_Aim of the exercise_
Show me every line in the listing that has the word "template".

_Data records_

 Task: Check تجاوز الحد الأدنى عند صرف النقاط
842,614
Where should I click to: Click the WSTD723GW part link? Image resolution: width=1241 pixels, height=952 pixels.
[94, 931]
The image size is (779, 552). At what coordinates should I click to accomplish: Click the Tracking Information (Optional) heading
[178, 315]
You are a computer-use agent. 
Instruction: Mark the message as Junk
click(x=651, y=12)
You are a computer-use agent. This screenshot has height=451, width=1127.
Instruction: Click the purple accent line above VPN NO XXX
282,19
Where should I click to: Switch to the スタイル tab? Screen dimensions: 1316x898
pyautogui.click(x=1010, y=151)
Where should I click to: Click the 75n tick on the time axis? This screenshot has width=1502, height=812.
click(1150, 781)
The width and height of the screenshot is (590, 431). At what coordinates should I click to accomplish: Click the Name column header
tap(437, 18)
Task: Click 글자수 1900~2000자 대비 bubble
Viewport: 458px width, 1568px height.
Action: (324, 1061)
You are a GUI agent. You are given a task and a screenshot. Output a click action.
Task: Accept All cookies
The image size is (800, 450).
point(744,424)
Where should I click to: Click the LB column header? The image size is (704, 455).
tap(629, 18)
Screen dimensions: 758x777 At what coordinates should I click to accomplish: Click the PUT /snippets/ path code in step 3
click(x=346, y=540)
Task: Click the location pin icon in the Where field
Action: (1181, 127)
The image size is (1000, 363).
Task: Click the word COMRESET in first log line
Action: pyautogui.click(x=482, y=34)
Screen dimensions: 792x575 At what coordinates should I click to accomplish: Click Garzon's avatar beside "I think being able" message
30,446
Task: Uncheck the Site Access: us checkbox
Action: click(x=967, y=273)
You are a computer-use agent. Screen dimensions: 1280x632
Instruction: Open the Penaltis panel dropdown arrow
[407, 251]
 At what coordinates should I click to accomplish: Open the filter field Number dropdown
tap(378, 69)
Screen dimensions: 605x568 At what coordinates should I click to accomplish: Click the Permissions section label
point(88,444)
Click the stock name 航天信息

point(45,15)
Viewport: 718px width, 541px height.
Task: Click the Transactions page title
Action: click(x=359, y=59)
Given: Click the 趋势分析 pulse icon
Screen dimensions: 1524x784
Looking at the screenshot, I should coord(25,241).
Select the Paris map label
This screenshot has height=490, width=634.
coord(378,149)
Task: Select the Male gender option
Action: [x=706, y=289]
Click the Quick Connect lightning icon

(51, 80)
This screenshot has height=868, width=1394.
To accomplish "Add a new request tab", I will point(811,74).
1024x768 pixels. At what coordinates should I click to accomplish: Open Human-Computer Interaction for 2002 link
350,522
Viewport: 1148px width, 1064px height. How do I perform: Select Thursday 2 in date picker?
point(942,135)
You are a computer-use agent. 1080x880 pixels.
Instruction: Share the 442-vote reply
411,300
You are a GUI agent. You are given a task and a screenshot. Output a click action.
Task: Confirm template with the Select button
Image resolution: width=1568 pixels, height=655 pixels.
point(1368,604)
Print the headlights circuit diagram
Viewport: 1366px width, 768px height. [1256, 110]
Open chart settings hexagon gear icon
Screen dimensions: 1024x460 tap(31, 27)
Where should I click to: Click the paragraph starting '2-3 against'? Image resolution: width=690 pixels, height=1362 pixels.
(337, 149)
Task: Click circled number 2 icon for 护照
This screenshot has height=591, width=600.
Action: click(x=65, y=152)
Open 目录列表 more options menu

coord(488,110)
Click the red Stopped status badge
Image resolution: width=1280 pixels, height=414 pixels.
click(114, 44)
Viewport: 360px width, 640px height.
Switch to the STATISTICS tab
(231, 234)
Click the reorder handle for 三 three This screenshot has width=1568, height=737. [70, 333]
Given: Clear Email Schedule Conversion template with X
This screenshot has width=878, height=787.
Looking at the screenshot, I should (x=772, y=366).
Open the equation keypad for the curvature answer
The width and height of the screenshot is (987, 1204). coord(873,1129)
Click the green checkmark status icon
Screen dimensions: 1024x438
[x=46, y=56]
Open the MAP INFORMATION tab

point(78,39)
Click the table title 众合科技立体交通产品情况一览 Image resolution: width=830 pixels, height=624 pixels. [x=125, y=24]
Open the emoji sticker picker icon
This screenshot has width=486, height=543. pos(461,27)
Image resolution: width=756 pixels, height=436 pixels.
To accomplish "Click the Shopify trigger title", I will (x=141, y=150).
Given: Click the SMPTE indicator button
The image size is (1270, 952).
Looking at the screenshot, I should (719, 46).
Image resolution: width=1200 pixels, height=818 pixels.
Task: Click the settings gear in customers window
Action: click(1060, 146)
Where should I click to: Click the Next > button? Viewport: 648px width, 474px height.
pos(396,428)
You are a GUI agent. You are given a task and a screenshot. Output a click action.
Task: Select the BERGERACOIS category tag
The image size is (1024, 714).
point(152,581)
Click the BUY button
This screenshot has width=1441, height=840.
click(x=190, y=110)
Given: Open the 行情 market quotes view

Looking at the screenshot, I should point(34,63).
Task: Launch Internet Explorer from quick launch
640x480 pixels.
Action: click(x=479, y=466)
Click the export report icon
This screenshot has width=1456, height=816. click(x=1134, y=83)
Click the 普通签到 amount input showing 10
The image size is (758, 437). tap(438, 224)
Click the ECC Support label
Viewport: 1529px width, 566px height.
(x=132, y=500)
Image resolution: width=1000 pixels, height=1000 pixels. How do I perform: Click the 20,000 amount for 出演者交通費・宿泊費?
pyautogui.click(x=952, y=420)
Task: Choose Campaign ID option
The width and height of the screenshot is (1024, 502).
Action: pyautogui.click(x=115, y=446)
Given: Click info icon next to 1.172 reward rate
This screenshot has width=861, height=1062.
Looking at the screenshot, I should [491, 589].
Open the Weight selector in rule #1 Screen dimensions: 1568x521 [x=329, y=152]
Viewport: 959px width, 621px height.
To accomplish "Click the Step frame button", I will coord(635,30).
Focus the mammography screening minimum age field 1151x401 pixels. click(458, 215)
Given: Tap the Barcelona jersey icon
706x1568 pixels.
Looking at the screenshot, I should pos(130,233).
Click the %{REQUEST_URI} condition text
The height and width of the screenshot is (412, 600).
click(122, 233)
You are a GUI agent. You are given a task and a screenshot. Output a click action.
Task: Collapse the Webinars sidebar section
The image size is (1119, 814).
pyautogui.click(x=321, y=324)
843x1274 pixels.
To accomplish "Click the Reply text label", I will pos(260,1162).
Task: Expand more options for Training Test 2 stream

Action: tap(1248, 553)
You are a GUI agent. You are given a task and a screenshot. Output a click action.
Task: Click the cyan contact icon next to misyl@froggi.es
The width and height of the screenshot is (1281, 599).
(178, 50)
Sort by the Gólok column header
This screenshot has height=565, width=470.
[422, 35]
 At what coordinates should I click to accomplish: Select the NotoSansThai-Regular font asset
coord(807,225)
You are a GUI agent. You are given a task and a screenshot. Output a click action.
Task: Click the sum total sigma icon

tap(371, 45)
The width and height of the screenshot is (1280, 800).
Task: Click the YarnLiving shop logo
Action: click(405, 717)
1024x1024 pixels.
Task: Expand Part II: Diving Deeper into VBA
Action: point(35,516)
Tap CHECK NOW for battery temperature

_Output for this task_
Task: Confirm template with the Select button
Given: Clear Email Schedule Conversion template with X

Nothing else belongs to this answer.